Given data:
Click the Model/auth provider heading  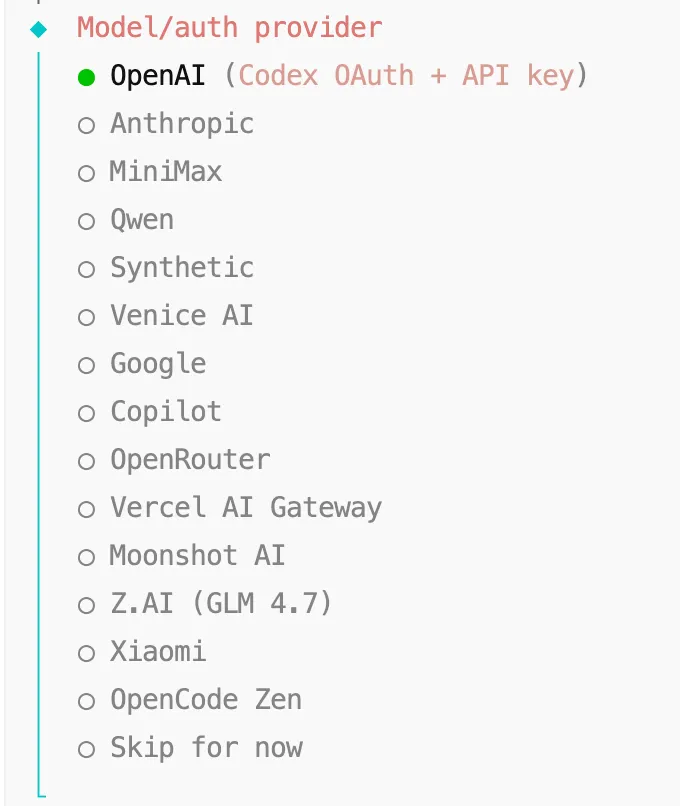click(x=229, y=28)
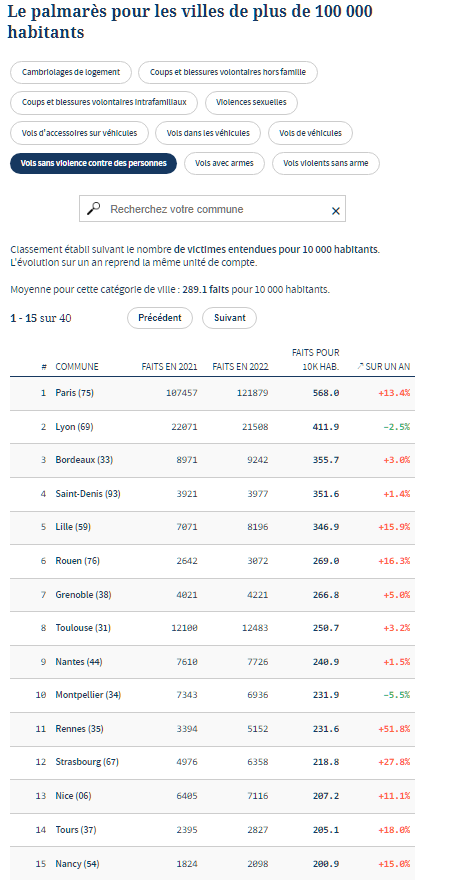The height and width of the screenshot is (880, 455).
Task: Click the Suivant pagination button
Action: [x=229, y=318]
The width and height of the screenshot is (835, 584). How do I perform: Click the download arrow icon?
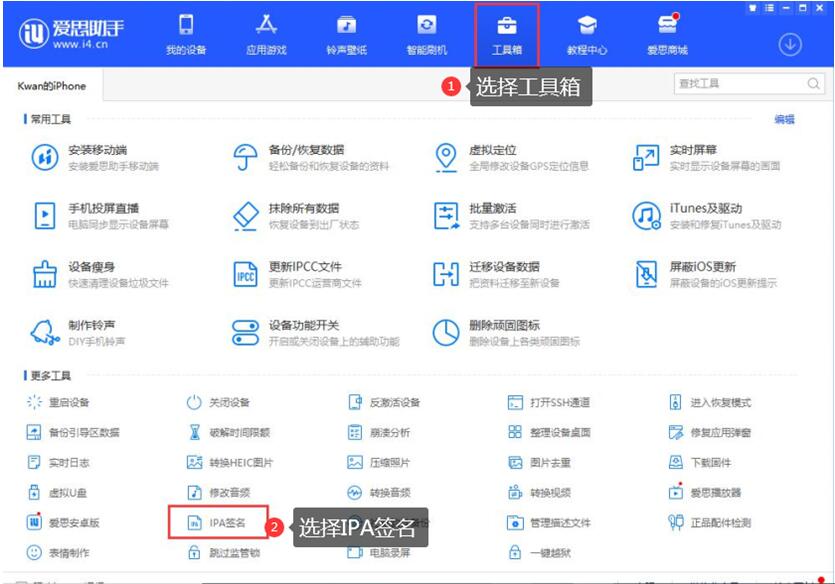[790, 45]
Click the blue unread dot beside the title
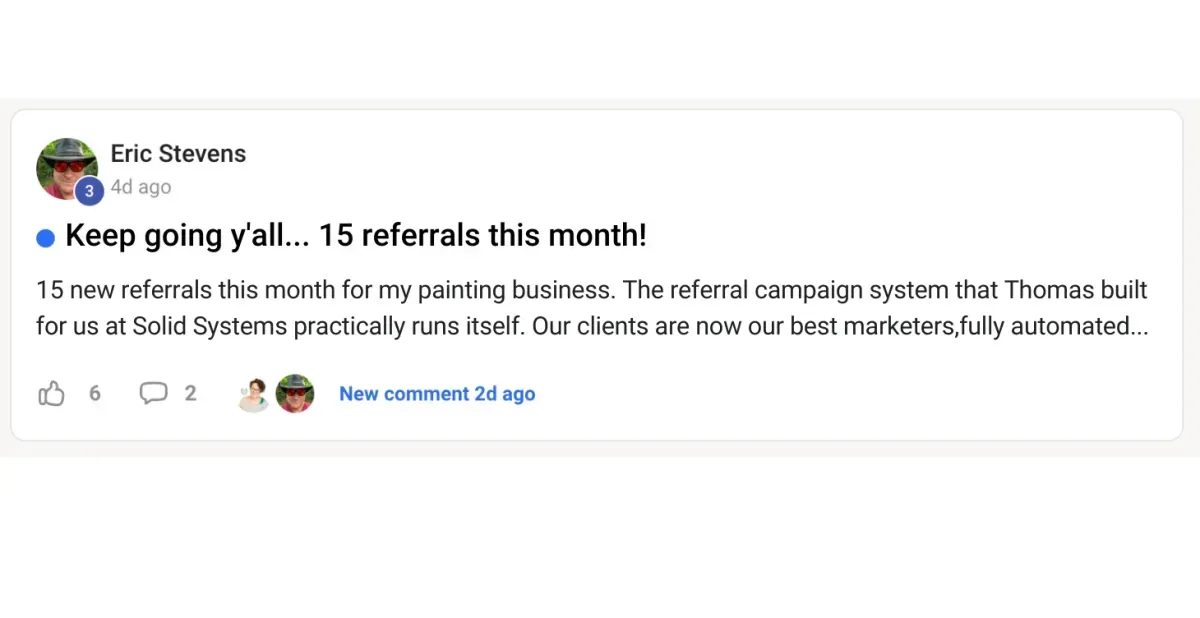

What to produce: All that is needed is an exact copy of the lines from the line with "The width and" through the end of the listing, both ends included, with no pictures.

Your solution:
The width and height of the screenshot is (835, 584). How do I perform: Click the download arrow icon?
[790, 45]
Click the blue unread dot beside the title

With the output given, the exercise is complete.